PROBLEM A:
Answer these questions about the passage on heights and a hated song, one answer per line:
(i) How far was the drop from the tree that leaned over the pond?
(ii) What does the writer do if the hated song comes on the radio?
(iii) Which college is said to have banned the word "field"?

EXTRACTED TEXT:
##########
I worked through it by sitting in trees. At first, I would just stand on a lower limb for a few seconds, maybe a few feet off the ground. Then I’d work higher and higher, sitting for longer and longer times. A few years later, a group of us boys were jumping out of a tree that leaned over a pond – probably a 15-foot drop. I was petrified, but I had to do it, because I didn’t want them to think I was a chicken. If you’ve ever been a little boy, you understand the pressure in such situations. But I worked through my fears over time. I still don’t like heights, but I can work up high if I need to now.
I also have an irrational hatred of a song. This sounds ridiculous, but I truly hate Queen’s “Another One Bites the Dust.” It was on the radio a lot around the time we lost our hog farm. It was the worst time of my life. That song sounded like it was about me and my family. We’d worked so hard, and now we were biting the dust. Losing everything. And it hurt. And for some reason, when I hear that song now, 40 years later, I still get immediately angry. It’s not rational, and I know that. I love Queen’s music. I have several of their albums. But man, I hate that song.
How do I handle that? If that song comes on the radio, I change the channel. Simple.
My problem with heights was more serious. I had to work through that. But a song? That’s easy. I don’t like it, so I don’t listen to it.
Chowderhead’s post about Smith College banning the word “field” because it supposedly upset people who have never worked in fields – that really is remarkable.
First of all, I’d like to know how many complaints the administration got about the word “field” before they banned it. I presume that number is zero.
##########
PROBLEM B: Recast the entries as a numbered list, starting with the first entry and going on through the line that contains "Jesuits publish latest". Leave out any blank lines.
##########
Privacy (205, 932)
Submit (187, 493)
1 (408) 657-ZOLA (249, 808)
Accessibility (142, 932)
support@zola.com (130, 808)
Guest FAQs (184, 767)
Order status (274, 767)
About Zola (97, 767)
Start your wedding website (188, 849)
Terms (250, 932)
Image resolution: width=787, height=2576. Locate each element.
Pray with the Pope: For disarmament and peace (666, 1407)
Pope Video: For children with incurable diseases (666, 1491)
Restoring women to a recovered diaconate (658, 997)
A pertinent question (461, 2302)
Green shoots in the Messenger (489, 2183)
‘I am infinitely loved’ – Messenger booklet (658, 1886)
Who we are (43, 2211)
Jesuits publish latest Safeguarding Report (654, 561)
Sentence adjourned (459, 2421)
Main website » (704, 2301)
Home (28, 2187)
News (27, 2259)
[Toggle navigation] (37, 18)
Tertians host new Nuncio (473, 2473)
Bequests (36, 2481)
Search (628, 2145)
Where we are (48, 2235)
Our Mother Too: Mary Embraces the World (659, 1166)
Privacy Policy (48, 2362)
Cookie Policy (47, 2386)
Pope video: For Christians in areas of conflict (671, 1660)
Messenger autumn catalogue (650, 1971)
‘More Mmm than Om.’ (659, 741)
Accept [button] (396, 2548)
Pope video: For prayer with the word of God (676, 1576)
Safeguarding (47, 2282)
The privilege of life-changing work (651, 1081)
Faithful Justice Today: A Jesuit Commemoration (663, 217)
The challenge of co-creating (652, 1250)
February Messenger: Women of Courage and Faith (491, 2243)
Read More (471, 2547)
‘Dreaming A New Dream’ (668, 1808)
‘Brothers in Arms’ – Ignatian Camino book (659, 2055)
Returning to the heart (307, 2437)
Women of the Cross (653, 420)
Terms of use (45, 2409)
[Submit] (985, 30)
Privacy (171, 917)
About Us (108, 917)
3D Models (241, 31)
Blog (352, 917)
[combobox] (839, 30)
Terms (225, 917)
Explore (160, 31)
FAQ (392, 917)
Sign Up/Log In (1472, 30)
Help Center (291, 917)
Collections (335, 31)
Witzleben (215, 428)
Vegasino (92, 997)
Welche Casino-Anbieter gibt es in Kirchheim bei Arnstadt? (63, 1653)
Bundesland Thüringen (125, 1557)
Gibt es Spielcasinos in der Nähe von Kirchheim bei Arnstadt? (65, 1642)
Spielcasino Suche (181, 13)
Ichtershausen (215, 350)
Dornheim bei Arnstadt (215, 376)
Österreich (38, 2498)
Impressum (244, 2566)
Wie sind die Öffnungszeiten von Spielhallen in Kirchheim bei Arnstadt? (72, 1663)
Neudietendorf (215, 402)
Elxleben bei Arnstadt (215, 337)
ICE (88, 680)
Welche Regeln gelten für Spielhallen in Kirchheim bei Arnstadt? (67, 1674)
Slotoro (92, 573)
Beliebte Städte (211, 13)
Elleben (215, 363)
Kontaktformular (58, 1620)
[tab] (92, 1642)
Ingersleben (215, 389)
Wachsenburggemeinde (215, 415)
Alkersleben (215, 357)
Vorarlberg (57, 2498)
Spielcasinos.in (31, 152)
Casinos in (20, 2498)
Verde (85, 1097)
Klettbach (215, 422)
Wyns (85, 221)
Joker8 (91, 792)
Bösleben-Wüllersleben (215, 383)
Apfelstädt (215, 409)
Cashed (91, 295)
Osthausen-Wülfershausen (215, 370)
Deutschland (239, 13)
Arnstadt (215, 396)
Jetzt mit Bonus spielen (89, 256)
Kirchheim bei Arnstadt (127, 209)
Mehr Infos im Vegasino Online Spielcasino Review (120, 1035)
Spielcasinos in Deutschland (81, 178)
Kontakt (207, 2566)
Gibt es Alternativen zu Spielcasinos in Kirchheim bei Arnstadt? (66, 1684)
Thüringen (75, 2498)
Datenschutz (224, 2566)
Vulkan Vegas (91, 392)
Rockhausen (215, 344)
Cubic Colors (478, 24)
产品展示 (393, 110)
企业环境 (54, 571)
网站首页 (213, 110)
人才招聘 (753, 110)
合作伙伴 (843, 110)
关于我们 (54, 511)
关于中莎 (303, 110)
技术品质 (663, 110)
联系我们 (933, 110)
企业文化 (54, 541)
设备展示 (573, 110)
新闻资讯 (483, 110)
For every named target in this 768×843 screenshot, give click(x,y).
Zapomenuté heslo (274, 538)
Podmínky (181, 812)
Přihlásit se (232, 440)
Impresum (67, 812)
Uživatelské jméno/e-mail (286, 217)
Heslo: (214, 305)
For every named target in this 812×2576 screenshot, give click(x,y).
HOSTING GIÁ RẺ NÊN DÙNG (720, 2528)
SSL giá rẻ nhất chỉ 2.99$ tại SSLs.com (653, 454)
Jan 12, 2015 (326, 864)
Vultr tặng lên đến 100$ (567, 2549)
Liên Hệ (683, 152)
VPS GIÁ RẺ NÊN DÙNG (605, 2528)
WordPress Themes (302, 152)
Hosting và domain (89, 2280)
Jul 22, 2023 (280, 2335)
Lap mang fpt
##########
CORRECT ANSWER A:
(i) Probably about 15 feet.
(ii) The writer changes the channel.
(iii) Smith College.

CORRECT ANSWER B:
1. Privacy (205, 932)
2. Submit (187, 493)
3. 1 (408) 657-ZOLA (249, 808)
4. Accessibility (142, 932)
5. support@zola.com (130, 808)
6. Guest FAQs (184, 767)
7. Order status (274, 767)
8. About Zola (97, 767)
9. Start your wedding website (188, 849)
10. Terms (250, 932)
11. Image resolution: width=787, height=2576. Locate each element.
12. Pray with the Pope: For disarmament and peace (666, 1407)
13. Pope Video: For children with incurable diseases (666, 1491)
14. Restoring women to a recovered diaconate (658, 997)
15. A pertinent question (461, 2302)
16. Green shoots in the Messenger (489, 2183)
17. ‘I am infinitely loved’ – Messenger booklet (658, 1886)
18. Who we are (43, 2211)
19. Jesuits publish latest Safeguarding Report (654, 561)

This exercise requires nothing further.